L’UA, nouveau membre

Quoi qu’il en soit, c’est dans cet esprit de rassemblement prôné par les membres influents du G20 qu’il faudra sans doute inscrire la démarche d’accorder un siège de membre permanent à l’Union africaine (UA). En attendant l’officialisation de la décision, des agences de presse mondiales, citant des sources sûres au sein du G20, assurent que l’adhésion est acquise pour l’organisation africaine.

Après le soutien affiché par les Etats-Unis, le Japon et l’Allemagne, parmi les voix qui portent au sein du forum international, fin août dernier, le Premier ministre indien a pour sa part salué la perspective de voir arriver l’UA au sein du G20.

«Nous avons une vision d’inclusion, et avec cette vision, nous avons invité l’Union africaine à devenir membre permanent du G20», avait-il notamment annoncé.
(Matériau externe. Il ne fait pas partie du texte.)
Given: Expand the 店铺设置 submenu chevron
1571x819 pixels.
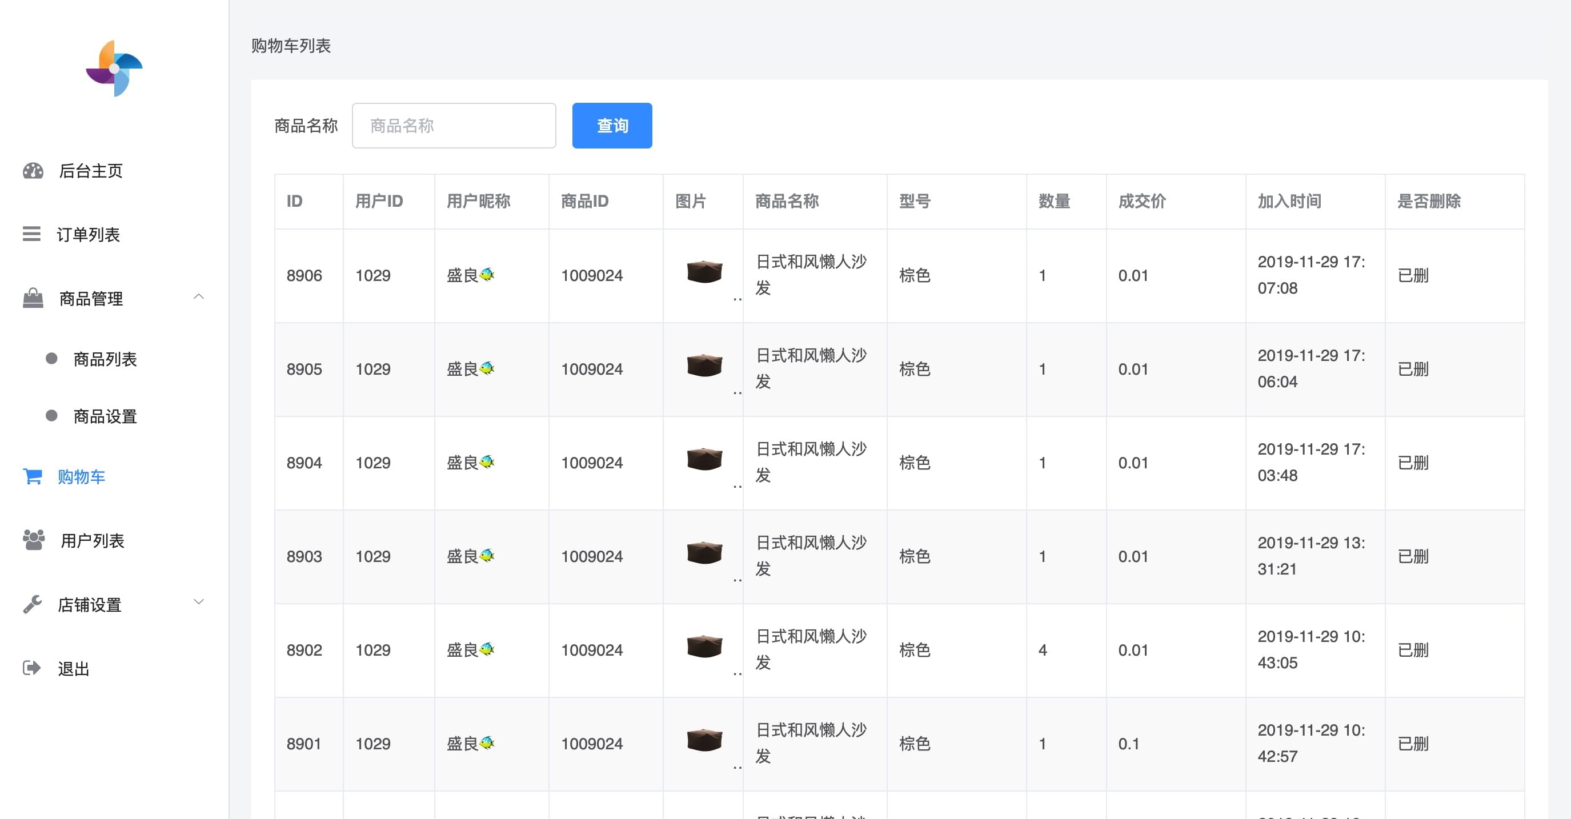Looking at the screenshot, I should 199,602.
Avec cette  adhésion annoncée, l’Union africaine sera le deuxième regroupement politique rassemblant des Etats à être représentée comme tel au sein du G20 après l’Union européenne (UE).

Cet intérêt pour l’Afrique  est une autre manifestation, sans doute, de l’élan plus général de la course à l’influence sur le Continent noir et opposant de manière plus ou moins discrète les puissances mondiales.  A noter que le sommet sera marqué par l’absence des présidents chinois et russe, Xi Jinping et Vladimir Poutine. Tous deux se font représenter par leurs ministres des Affaires étrangères respectifs. Ça fait du terrain libre à Joe Biden, le président américain qui est quant à lui depuis hier à New Delhi.